By Yasmeen Aftab Ali

Intolerance is becoming a national hallmark. I am not talking of religious intolerance only, which is what springs to mind with this word. I speak of a general intolerance on political and personal views blatantly expressed on the social media. Social forums, more especially Twitter and Facebook, discussion groups, WhatsApp groups etc, are a living example of this.

More unfortunate is the tolerance of this intolerance.

“Social media is basically standing at a bucket filled with other people’s vomit and you suck the vomit through a straw, and gag and wince at the unbearable taste of other people’s vomit. Yet, strangely, we continue to suck through the straw as if we’ve never tasted such lovely vomit. And then before you know it you’re old and you’re grey. And that’s the end of you. A lonely death. Your gravestone is marked with the six saddest words:

“Social Media Drained My Soul Away”

Rupert Dreyfus, a UK writer, in ‘The Rebel Sketchbook’”

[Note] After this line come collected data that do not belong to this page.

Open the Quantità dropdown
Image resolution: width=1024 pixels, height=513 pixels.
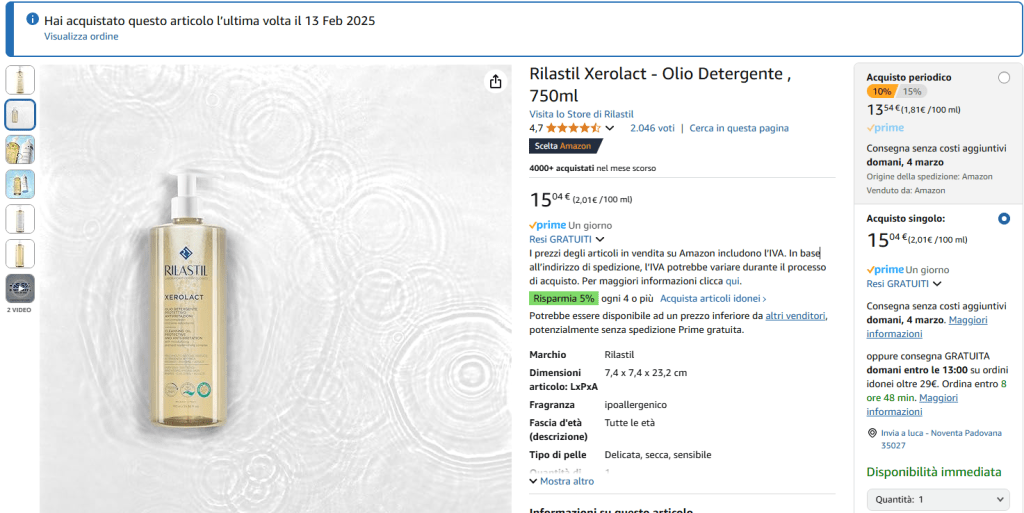(x=938, y=499)
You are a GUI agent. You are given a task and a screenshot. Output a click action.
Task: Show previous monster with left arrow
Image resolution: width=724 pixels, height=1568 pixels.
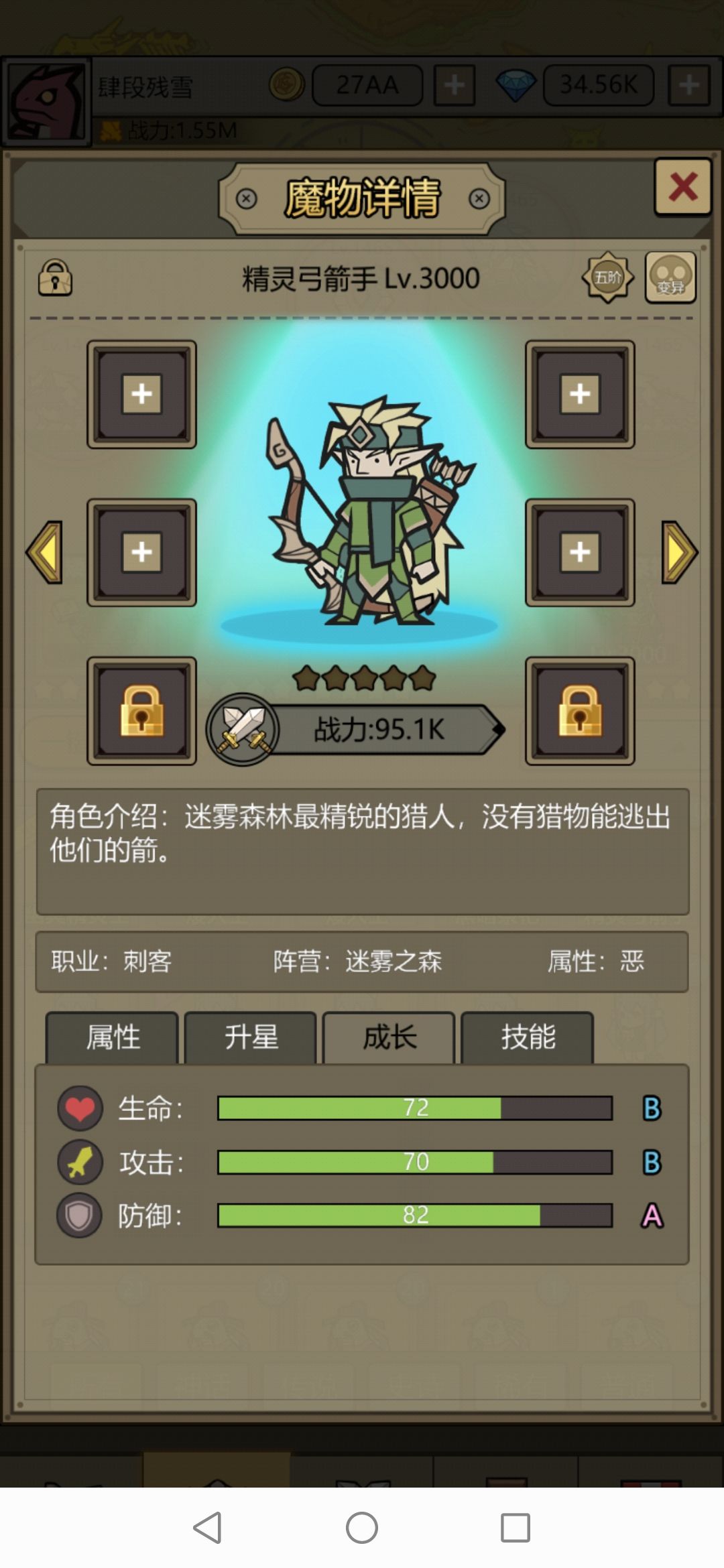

At this point, my focus is not on the accounts by political parties and others whose objective is to pursue an agenda of self-promotion and running down of others. The focus is the people not so affiliated, who nonetheless descend to a level one cannot associate with those hailing from backgrounds imbibing good breeding in their offspring. Differing with views is one thing, argument within parameters is another thing but using hate speech and slanderous words another thing altogether. The reason for such pathetic exchanges can be anything; views against a favoured political leader, views against a community or a personality clash. It can also be a personal problem, wrong timing to be on your laptop or a phone in your hand when an opinion or view comes that is opposed to yours — and it becomes a venting point and beginning of a match that can only shame the participants if they give themselves time to read what they write. This they do not do. Do such ignobles realise the public at large is reading the verbal diarrhea being unleashed and the impression it creates of the participants? Not only a ‘common man’ but also well-known public figures hailing from different fields in life are perpetuators of this ignoble conduct. This includes people from left, right, moderates et al.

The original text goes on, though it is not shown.